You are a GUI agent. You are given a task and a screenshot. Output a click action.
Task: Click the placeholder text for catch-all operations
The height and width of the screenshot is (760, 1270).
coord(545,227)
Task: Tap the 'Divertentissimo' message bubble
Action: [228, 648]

- - -

## Task prompt
Send back every line of the listing above exactly.

## Answer below
You are a GUI agent. You are given a task and a screenshot. Output a click action.
Task: Click the placeholder text for catch-all operations
The height and width of the screenshot is (760, 1270).
coord(545,227)
Task: Tap the 'Divertentissimo' message bubble
Action: [228, 648]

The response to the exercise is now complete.